北京大學人工智能研究院孫仲研究員團隊攜手合作單位,在國際權威學術期刊《自然?電子學》發表了題為《基于阻變存儲器芯片實現高精度、可擴展的模擬矩陣方程求解》的突破性研究成果。該團隊成功開發出全球首款兼具高精度與可擴展性的模擬矩陣計算芯片,首次將模擬計算精度提升至與數字計算相當的水平,為后摩爾時代的計算架構革新開辟了全新路徑。
研究團隊針對傳統數字計算在處理大規模矩陣方程時面臨的復雜度與能耗困境,創新性地提出基于阻變存儲器的全模擬計算方案。通過將"陣列-運算放大器"閉環反饋結構與迭代算法深度融合,實現了矩陣求逆與矩陣-向量乘法的高效協同運算。實驗數據顯示,該方案在16×16矩陣求逆中達到24位定點精度,相對誤差低至10??量級,計算吞吐量較頂級GPU提升最高達1000倍,能效提升超過100倍。
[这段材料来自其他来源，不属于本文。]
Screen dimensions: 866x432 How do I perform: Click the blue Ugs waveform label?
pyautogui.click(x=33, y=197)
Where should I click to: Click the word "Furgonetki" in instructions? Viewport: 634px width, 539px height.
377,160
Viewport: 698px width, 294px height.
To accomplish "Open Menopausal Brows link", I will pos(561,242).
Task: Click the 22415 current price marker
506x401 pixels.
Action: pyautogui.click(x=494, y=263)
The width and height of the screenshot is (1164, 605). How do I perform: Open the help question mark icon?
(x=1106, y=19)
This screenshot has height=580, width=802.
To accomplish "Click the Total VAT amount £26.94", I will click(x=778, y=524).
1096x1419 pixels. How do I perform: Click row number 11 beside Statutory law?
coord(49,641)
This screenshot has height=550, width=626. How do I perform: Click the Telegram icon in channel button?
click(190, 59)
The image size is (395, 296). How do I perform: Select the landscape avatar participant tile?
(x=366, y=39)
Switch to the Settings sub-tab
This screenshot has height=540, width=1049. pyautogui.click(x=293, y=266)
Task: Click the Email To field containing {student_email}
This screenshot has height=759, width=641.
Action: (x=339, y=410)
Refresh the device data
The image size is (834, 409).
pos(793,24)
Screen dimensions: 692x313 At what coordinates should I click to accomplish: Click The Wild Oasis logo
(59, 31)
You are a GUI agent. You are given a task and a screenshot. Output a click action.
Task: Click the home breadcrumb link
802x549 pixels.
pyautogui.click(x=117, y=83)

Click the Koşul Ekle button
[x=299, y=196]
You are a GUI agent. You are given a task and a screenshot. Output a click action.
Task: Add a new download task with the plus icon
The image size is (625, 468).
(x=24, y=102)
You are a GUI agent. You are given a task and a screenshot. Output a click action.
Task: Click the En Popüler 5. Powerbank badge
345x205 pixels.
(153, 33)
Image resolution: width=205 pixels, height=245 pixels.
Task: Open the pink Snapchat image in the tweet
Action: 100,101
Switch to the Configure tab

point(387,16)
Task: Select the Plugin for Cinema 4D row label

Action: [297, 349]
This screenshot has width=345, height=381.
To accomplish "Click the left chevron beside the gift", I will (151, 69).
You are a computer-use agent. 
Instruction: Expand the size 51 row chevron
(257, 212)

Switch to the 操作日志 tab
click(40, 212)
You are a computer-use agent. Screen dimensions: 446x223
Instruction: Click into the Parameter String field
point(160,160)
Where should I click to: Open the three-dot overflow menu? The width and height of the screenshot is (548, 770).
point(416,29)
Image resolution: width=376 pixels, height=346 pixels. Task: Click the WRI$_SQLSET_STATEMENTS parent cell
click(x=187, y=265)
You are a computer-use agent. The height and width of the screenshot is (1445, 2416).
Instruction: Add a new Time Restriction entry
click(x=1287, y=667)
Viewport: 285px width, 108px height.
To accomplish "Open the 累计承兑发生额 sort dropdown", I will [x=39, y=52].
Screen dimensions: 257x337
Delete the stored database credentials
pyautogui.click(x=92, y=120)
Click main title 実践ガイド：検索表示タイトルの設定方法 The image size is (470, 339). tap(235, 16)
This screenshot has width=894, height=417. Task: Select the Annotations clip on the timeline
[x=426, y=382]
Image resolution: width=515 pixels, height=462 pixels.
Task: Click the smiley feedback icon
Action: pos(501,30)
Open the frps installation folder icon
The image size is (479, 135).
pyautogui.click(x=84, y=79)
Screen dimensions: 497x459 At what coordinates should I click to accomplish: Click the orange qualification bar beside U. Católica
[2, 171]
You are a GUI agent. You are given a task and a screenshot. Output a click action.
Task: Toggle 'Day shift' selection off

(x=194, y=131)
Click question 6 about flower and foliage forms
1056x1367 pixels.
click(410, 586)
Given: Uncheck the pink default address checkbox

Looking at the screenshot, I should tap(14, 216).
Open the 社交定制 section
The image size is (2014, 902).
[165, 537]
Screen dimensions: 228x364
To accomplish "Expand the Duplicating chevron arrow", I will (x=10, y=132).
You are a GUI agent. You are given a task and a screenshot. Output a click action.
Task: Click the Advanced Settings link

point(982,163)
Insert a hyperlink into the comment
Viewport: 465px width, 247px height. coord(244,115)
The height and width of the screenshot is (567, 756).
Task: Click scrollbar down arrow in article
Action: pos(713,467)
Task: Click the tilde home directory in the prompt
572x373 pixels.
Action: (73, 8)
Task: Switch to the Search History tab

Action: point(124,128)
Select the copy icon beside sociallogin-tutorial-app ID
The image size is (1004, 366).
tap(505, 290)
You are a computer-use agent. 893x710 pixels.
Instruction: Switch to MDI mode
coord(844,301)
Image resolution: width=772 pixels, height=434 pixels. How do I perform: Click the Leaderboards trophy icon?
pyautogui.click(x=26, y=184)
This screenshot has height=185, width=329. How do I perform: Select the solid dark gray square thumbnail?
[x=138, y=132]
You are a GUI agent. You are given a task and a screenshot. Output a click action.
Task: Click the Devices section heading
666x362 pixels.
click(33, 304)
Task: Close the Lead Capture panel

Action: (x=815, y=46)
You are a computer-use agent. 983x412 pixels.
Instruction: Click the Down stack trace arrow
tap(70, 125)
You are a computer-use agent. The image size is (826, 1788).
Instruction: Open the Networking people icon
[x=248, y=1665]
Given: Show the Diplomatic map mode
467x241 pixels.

在技術實現層面,研究團隊突破了傳統模擬計算的三大瓶頸:通過位切片技術將矩陣-向量乘法精度提升至24位;采用40nm CMOS工藝實現3比特電導態編程;創新性地構建了可擴展的阻變存儲器陣列架構。這種設計使模擬矩陣求逆的迭代次數顯著減少,同時保持了模擬計算固有的低復雜度優勢。在32×32矩陣求逆測試中,其單核算力已超越高端GPU;擴展至128×128矩陣時,性能優勢更加凸顯。
實際應用驗證表明,該技術在6G通信關鍵領域展現出獨特價值。研究團隊將其應用于大規模MIMO信號檢測,在無線通信場景下,僅需3次迭代即可達到32位浮點數字處理器的檢測性能。基于迫零檢測的圖像恢復實驗顯示,第二個迭代周期即可實現接收圖像與原始圖像的高度一致,誤碼率-信噪比曲線驗證了其在實際通信系統中的可靠性。
這項突破性成果標志著我國在新型計算架構領域取得重大進展。研究團隊通過器件-電路-算法的協同創新,成功破解了模擬計算精度與可擴展性難以兼顧的世紀難題。該技術不僅為人工智能大模型訓練提供了高效算力支持,其低功耗特性更可推動AI訓練與推理在終端設備的直接部署,顯著降低對云端計算的依賴。在6G通信領域,該技術有望實現基站對海量天線信號的實時低能耗處理,大幅提升網絡容量與能效。
據研究團隊介紹,這項成果已形成完整的技術體系,相關論文同步發表于《自然?通訊》《科學進展》等頂尖期刊。隨著后摩爾時代計算需求的爆發式增長,這種新型模擬計算架構將為智能計算與通信系統提供關鍵技術支撐,開啟綠色高效的新計算時代。